İstenen:
Aşağıdaki aile tatili yazısını son cümlesinden itibaren sürdürün.

Bebek kokusu diye bir şey var ya, insan çocuğu büyüyünce o kokuyu nasıl özlüyor, nasıl özlüyor. Sabahları sırayla Memo'yu kucağımıza alıp koklama seanslara düzenliyorduk. Hatta daha da ileri gidip yatağa atıp, mıncıklıyorduk. Alya bir süre kıskandı, sonra onun da kucağına verince alıştı.
Tabii Memo aşkımıza tepki olarak, 9 gün sevgilime aramızda yattı. Jülide Ateş'in dediği gibi, anne-baba-çocuk ayaklarımızın birbirine değmesi büyük mutluluk. Ama bu aile tatili bizim için, sıfır seks demekti. Olsun, insan bir süre sekssiz yaşayabiliyormuş! Hâlâ hayattayım! Ölene kadar yedik.
Orası,  pavuryanın memleketi. Kendimden geçtim pavuryaları ve bütün deniz ürünlerini mideye indirirken.
 
Ama tabii pavuryayla sınırlı kalmadık. Sabahları SHOP'larda gözümüzü açıyorduk. Dünyanın en büyük, en kat kat, en böğürtlenli pan cake'leriyle güne başlıyorduk. Kaç kilo aldığımı ne siz sorun, ne ben söyleyeyim.
9 gün boyunca ne giydiğim, nasıl göründüğüm" umurumda bile değildi. Bu ne iyi bir hismiş. Çirkin olabildiğin, bunda sakınca görmediğin, makyaj yapma ihtiyacı bile hissetmediğin insanlarla birlikte olmak.

Veriler:
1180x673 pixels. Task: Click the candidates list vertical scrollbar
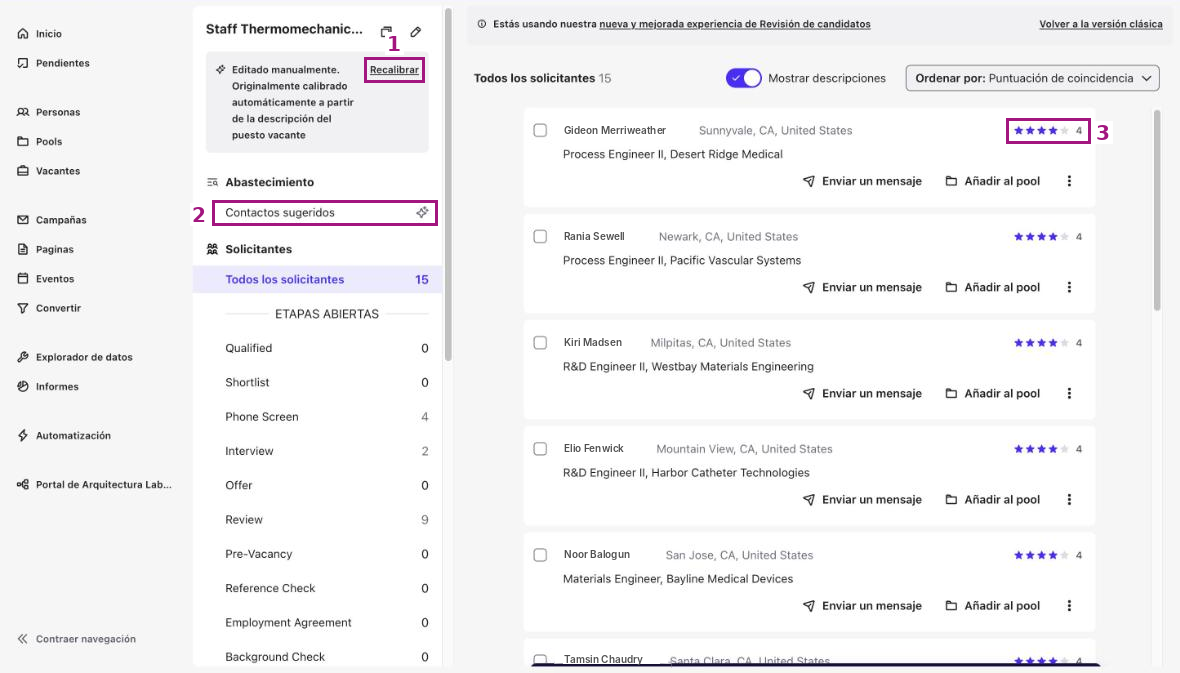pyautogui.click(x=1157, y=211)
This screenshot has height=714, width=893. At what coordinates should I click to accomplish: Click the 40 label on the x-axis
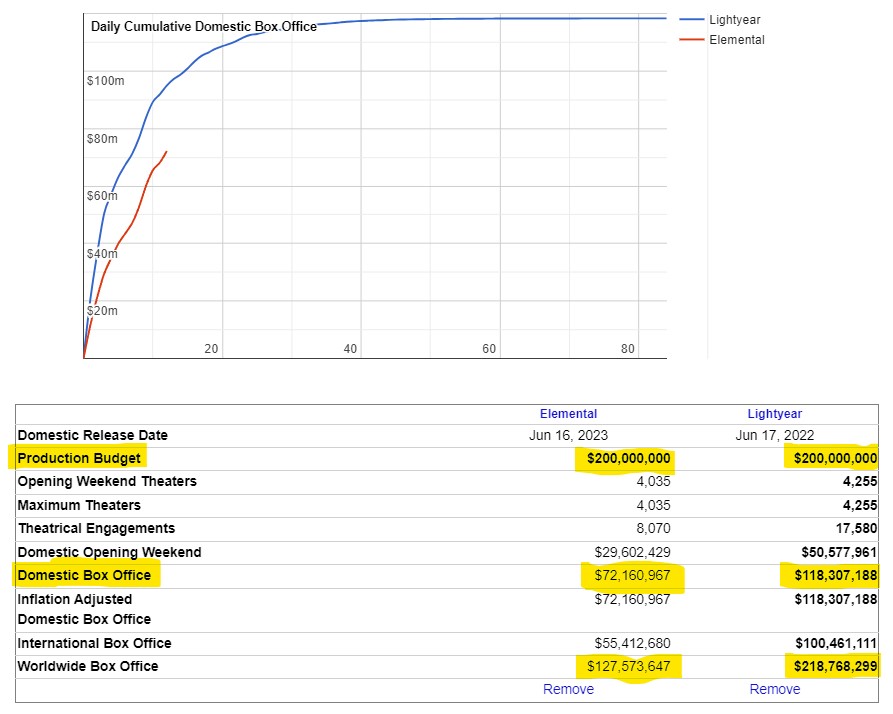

Yanıt:
Araba CD'miz Adel'di. (Eurovision'a İngiltere adına katılacak olan 21 yaşındaki Adel’in "Someone like you" ve "Set fire to the rain" favori şarkılarımızdı. Bir de İskender Paydaş'ın yeni çıkan CD'si. Alya bile yeni düzenlenmiş haliyle, "Batsın bu dünya"yı bağıra bağıra söylüyordu.
Yeğenlerimin ne kadar büyümüş olduğunu görme fırsatım oldu. Bu harala gürele içinde, insan aile bireylerinin bile aklından neler geçtiğini anlayamıyor, bunun için bile vakit yok.
İşte biz, bu seyahatte bir şekilde zamanı durdurmuş olduk.
En güzeli de küçük gruplar halinde yaptığımız dedikodulardı.
Bahçede elimizde bira, ya da çekirdek yerken, tatlı tatlı birbirimizi çekiştirmenin tadı hiçbir şeyde yok.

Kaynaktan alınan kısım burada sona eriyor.